Start of Exercise material

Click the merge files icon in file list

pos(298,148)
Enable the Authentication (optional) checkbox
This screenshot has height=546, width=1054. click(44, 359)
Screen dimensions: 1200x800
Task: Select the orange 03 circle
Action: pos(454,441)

End of Exercise material

What to work on. Copy out the full listing above. Keep every word as it is.

Task result.
Click the merge files icon in file list

pos(298,148)
Enable the Authentication (optional) checkbox
This screenshot has height=546, width=1054. click(44, 359)
Screen dimensions: 1200x800
Task: Select the orange 03 circle
Action: pos(454,441)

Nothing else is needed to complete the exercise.